|
Mesleğimiz, gençlik basamağının sonundaki (65) avukatlarla değil, yeni başlayan meslektaşlarımızla güçlenip, gelişir.
Zamanınızın efendisi olabildiğiniz 65 yaşında
“Gençliğin” ilk basamaklarındaki meslektaşlarınızın sorularına bakıyorsunuz…
-Büro açmak istiyorum…
-Bir avukatın yanında / bir ortaklıkta “iş” bulmak istiyorum…
-O şehirde mi, bu şehirde mi büro açmalı/iş aramalıyım?
-Ücretim ne olmalı, neler istemeliyim?
- Çalışacağım ofisi seçerken neye dikkat etmeliyim?
-Hangi konuda çalışmalıyım?
-Ve dahası…
*Büro açmak, bakkal dükkanı açmak gibi değil…

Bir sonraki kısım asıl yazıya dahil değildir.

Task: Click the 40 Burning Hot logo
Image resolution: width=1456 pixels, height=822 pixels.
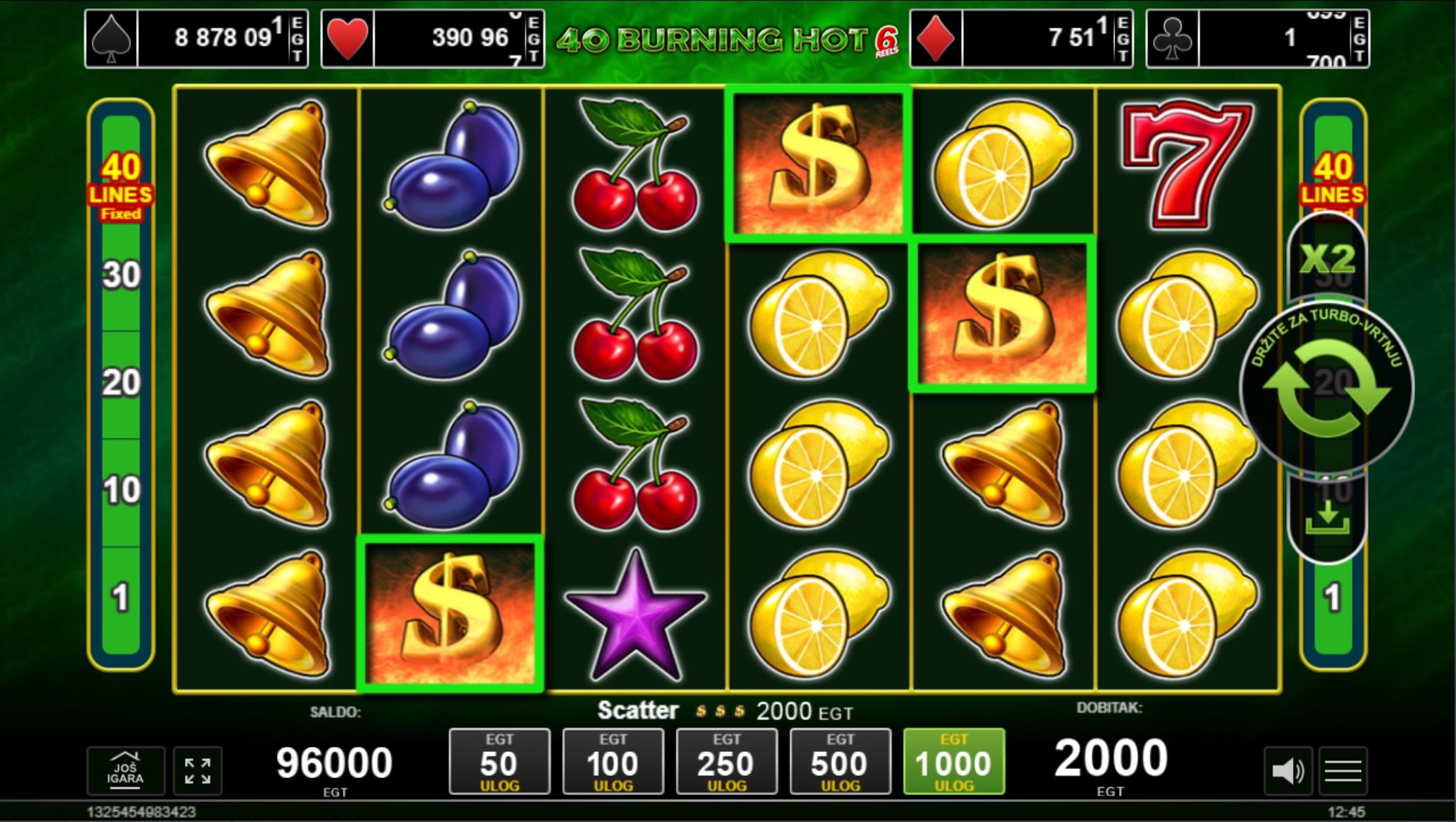Action: pos(727,40)
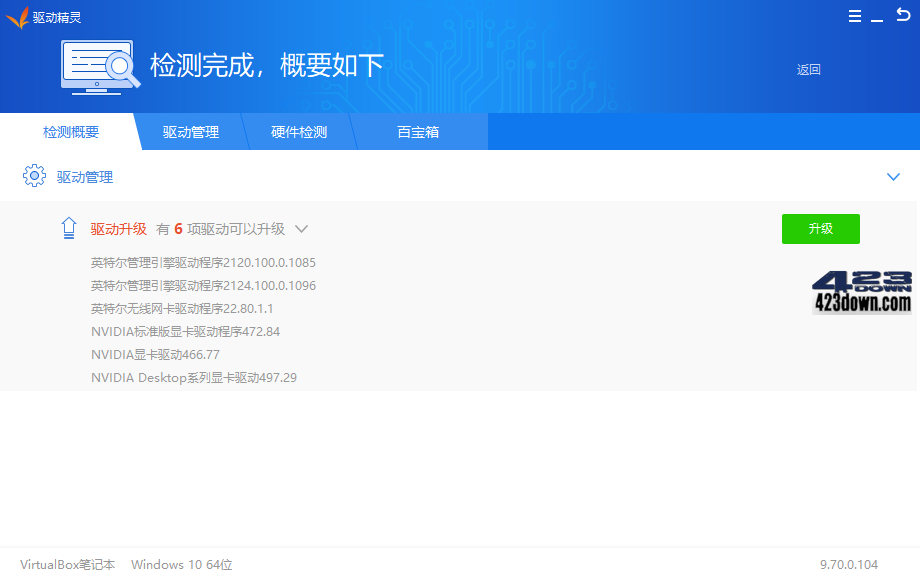Open the hamburger menu icon
Screen dimensions: 920x580
tap(854, 16)
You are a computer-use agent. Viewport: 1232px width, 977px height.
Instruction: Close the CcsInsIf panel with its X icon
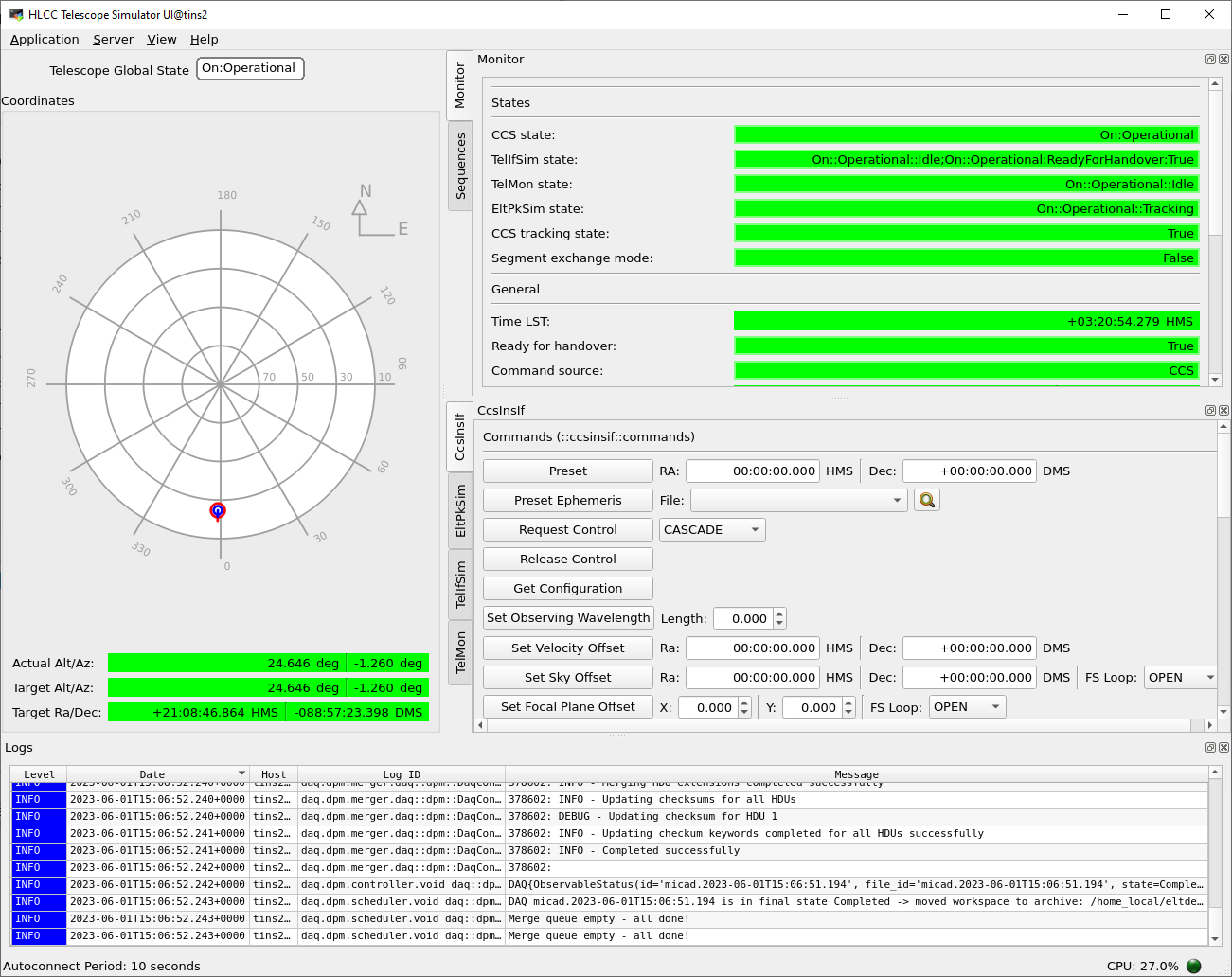coord(1223,410)
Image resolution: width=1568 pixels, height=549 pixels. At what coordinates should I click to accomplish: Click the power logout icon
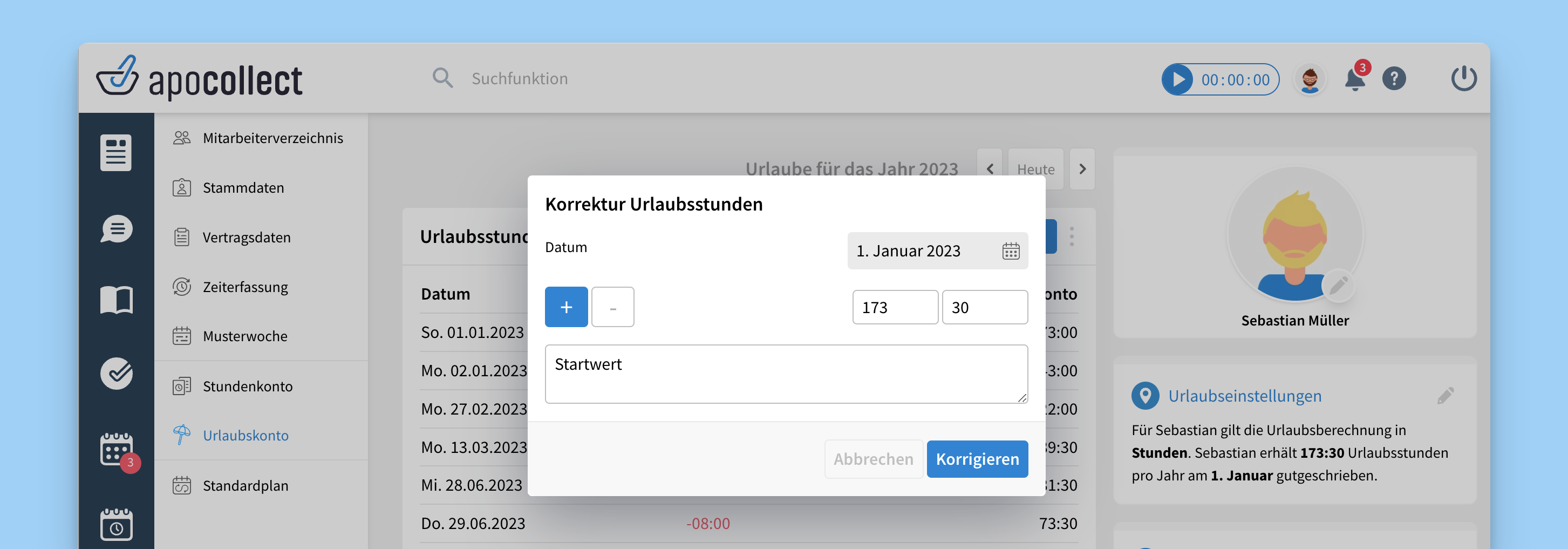pos(1463,78)
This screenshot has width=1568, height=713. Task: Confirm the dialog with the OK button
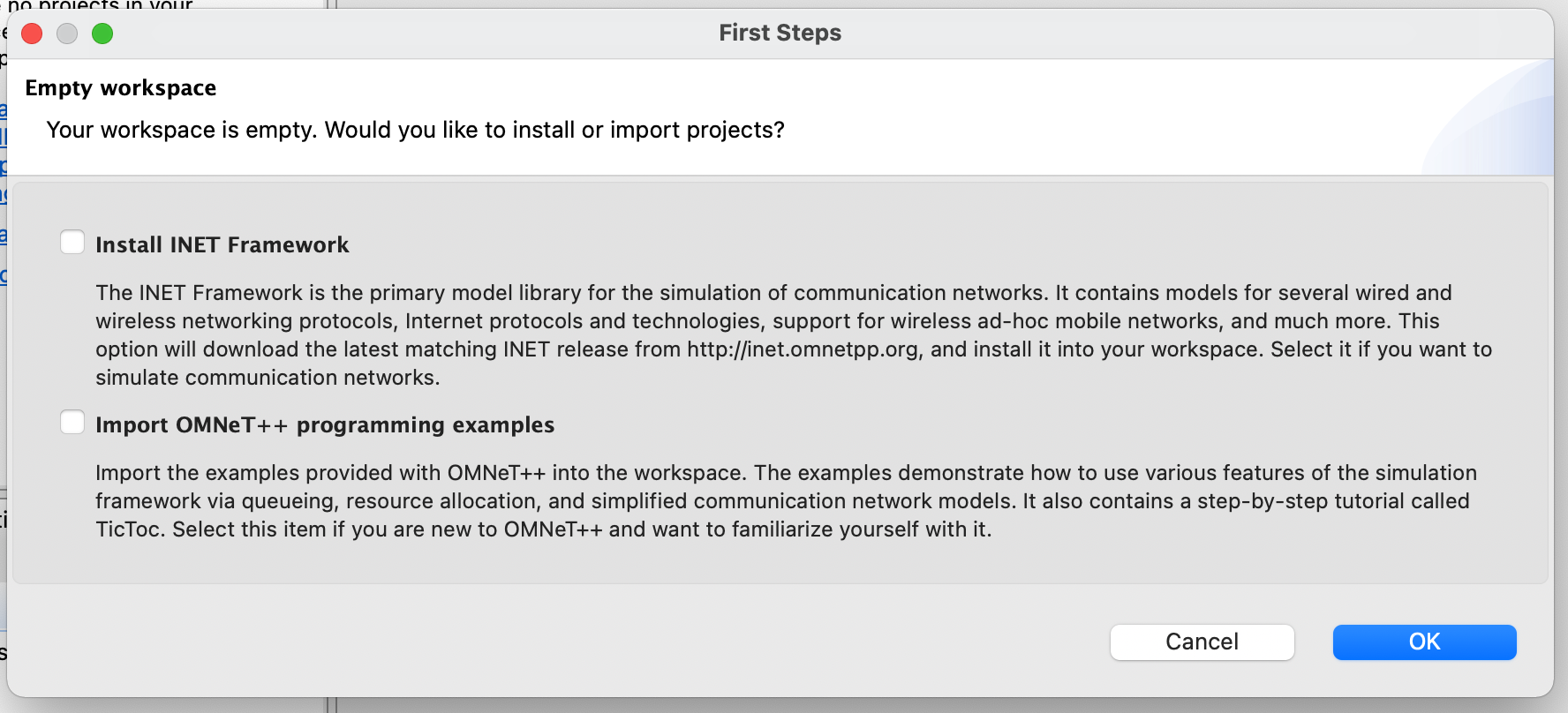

*Hukuk bir okyanus ise, mesleğinin başındaki avukat da her kaptan gibi, nereye gitmek istediğini iyi bilmeli…” nereye gitmek istediğini bilmeyen kaptana rüzgar da yardım edemez”.
Genç meslektaşım,
*İçindeki sesi duymaya çalışmalı…
*En çok neye, hangi konuya ilgi duyduğunu bilmeli… o alanda en iyisi olmaya çalışmalı.
*En iyi bildiği yabancı dilde, en çok neye, hangi konuya ilgi duyuyorsa… o alanda kendini geliştirmeli.
*Nerede, nasıl, neyle mutlu olacaksa... “öyle olsun” diyebilmeli.
*Veeee “gerekçesiz” yanıtlarla, kulaktan dolma bilgilerle yetinmemeli, iyi bir “araştırmacı” olmalıdır!
*Aynada gözlerimizin içine, doğrudan gözbebeklerimize, bir süre dikkatlice baktığımızda… aynadaki “biz” tüm sorularımızı yanıtlayacaktır.
*Her insan kendi deneyimini yaşar…
*Ve unutulmamalı ki….
“Avukatlık, kamu hizmeti ve SERBEST BİR MESLEKTİR.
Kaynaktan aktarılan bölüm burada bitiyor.